Q3. With passing time, more and more women are entering the agriculture industry. What would you advise them to have a fruitful career in the industry?

Undoubtedly, agriculture transformation will be led by technology innovation. India is witnessing a historic agri transformation and this is an opportune time to be a part of this change. Women can play a huge part in bringing technology-based disruption. Retail and distribution, market linkages, residue-free agri produce, export of fruits and vegetables, food processing, alternative proteins, pro and prebiotics, genetic improvement of seeds, and agri inputs will witness an overhaul.

Q4. You wear different hats at Bioprime. Which role do you enjoy most and which one do you find most challenging?
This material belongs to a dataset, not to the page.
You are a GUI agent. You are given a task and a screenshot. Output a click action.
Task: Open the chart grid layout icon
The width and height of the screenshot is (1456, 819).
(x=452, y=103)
As startup founders, we end up doing anything and everything that needs to be done. At Bioprime, my primary role is strategy and growth, key partnerships, and fundraising. I do not have formal business training and come from an academic background and hence found all of these very challenging. I read a lot of books, spoke with a lot of founders and experts, and continue to do so to be able to lead effectively. I thoroughly enjoy strategy and planning that determines our long-term objectives and how the company will grow in the next few years. I find finance most challenging and thus fundraising especially difficult. For this, I went out of my way to educate myself on the technical aspects of finance, funding, and company structure.
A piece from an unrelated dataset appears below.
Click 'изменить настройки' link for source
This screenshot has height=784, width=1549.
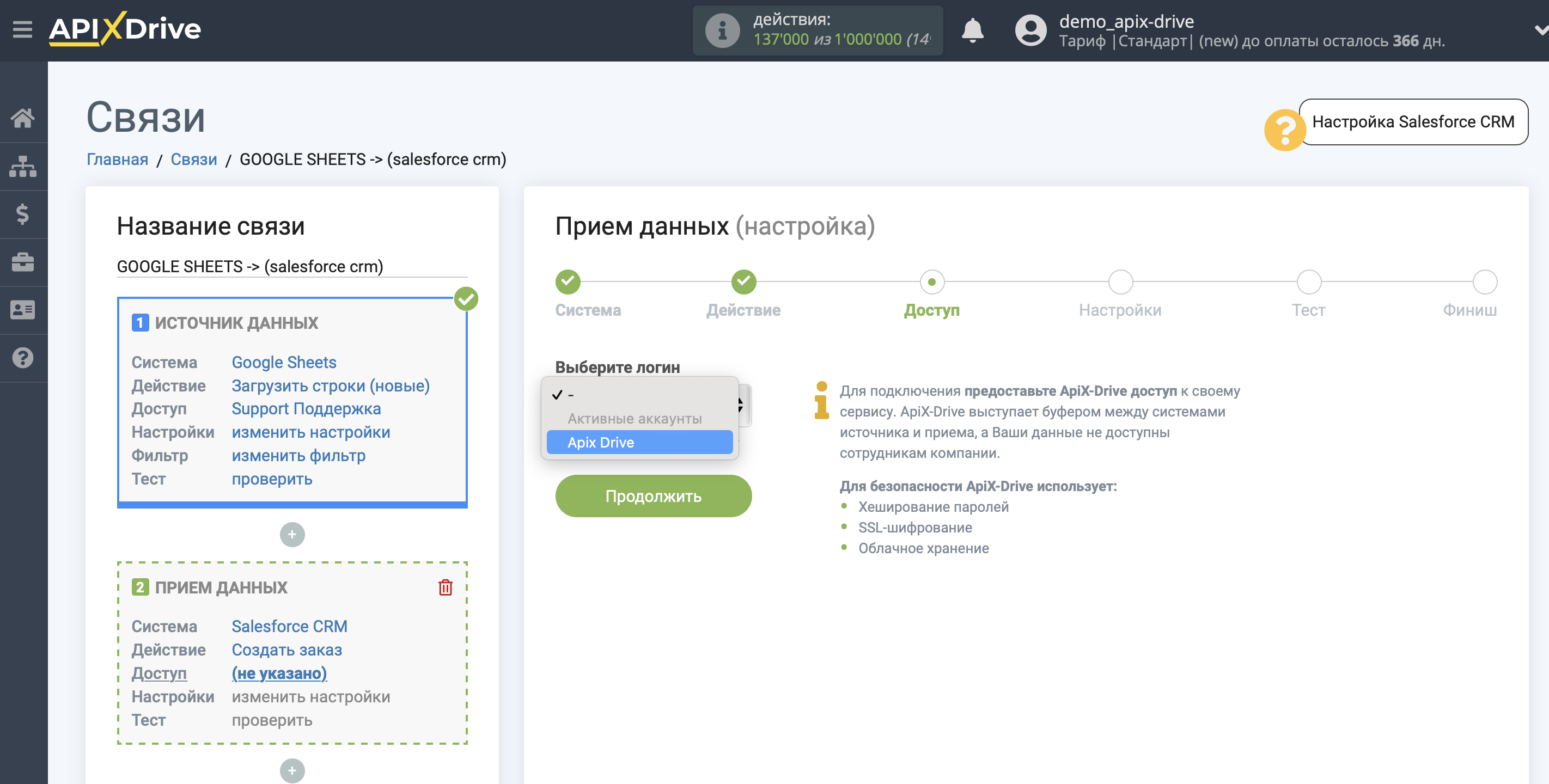coord(311,432)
Q5. What are your future aspirations professionally and personally? Where do you see Bioprime in the next decade?

Bioprime was founded with the vision of bringing back “Pride and Profit” to the farmers. We develop biologicals with newer and safer chemistries to make crops resilient against changing climatic conditions, diseases and pests using targeted physiology modulating molecules or microbes.

We are building two high throughput screening platforms with a multi-disciplinary approach integrating basic physiology, biochemistry with omics, and computer-based image analysis.

SNIPR (Smart Nanomolecules Induced Physiology Response) for biomolecule discovery and Bionexus for plant trait modifying microbe discovery. We aim to build India’s largest plant-associated microbe library with microbes from all 15 agroclimatic zones and all ecotypes. Our Scientists have studied the past 35 years’ crop, soil, and climate data and zeroed in on 88 locations for microbe collection. In the next decade, we aim to be one of the go-to biotech R&D centers globally for the development of the next generation of biologicals.

Q6. You must be aware of BioAg World Congress, by GBAL. BAW Congress in the true sense is an event for the industry and by the industry. The next congress will be in Rio de Janeiro, Brazil in 2023. Will we see you in Rio?

We will be presenting our work and scientific findings on plant signaling molecule-based biologicals at the BioAg world congress in Rio. We look forward to meeting everyone at the conference and inviting them to have a look at our first generation of biologicals that are in the early commercialization phase. We are very excited about this!